Records for this task Block Start

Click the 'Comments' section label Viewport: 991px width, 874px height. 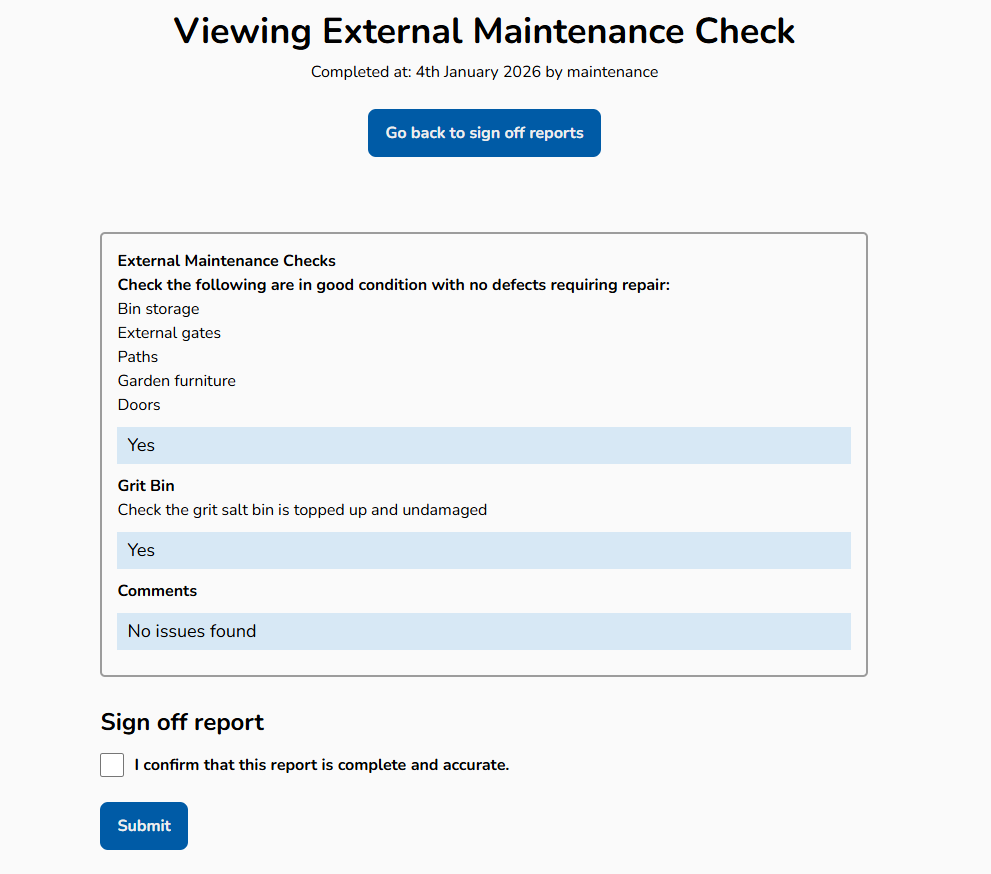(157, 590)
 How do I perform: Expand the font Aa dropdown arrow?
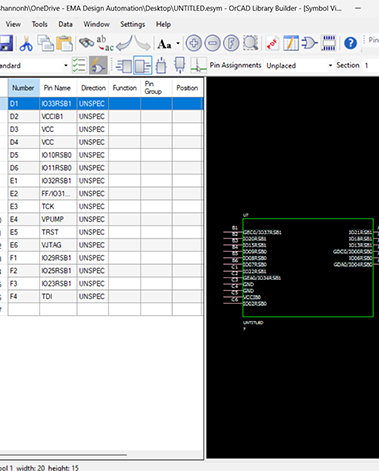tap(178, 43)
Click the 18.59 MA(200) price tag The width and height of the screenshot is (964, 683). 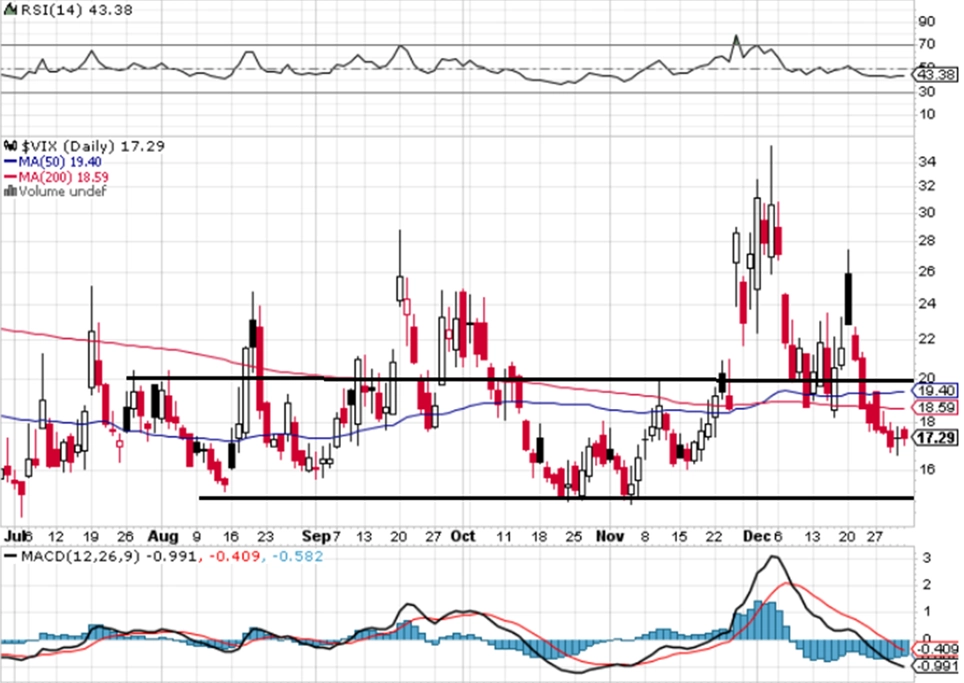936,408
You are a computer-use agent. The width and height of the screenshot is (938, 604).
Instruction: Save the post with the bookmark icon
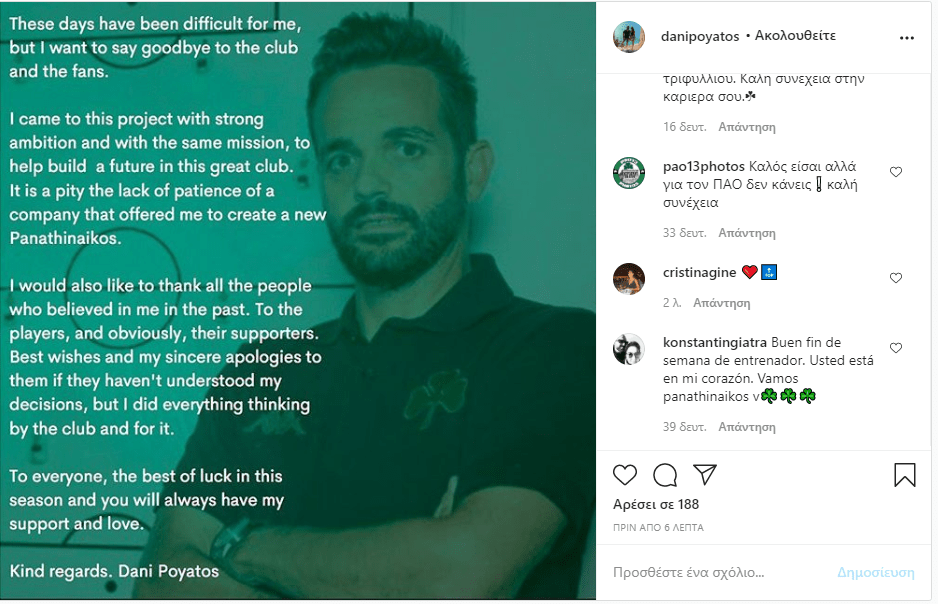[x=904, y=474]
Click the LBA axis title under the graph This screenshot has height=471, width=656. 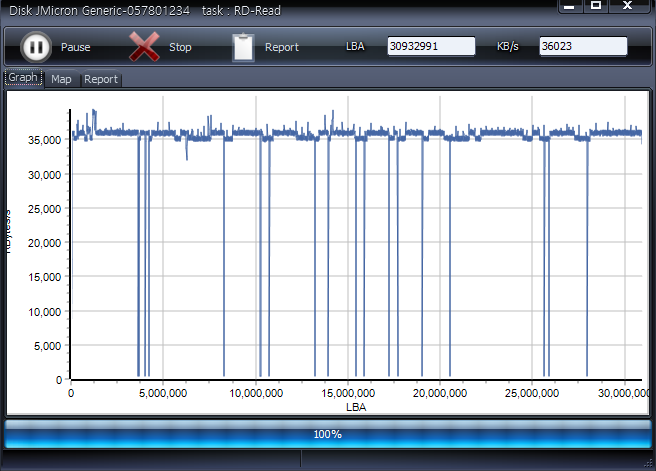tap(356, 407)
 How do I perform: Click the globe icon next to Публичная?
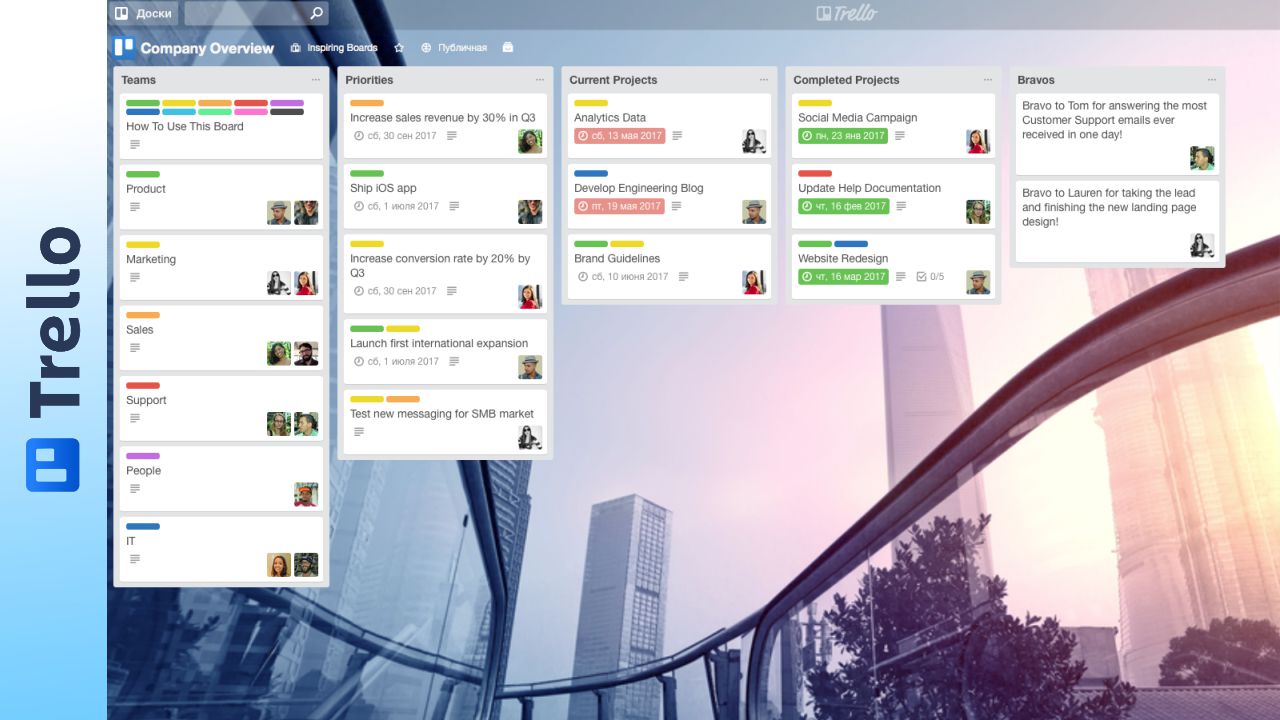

Records for this task Block End
Records for this task Block Start

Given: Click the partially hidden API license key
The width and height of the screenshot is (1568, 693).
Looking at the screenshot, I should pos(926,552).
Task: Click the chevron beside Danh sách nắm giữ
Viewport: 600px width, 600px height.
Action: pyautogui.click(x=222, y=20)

Records for this task Block End

Task statement: Return only the lines between the one holding "Given: Click the" and the one holding "Task: Click the", inclusive, exactly as they appear above.

Solution:
Given: Click the partially hidden API license key
The width and height of the screenshot is (1568, 693).
Looking at the screenshot, I should pos(926,552).
Task: Click the chevron beside Danh sách nắm giữ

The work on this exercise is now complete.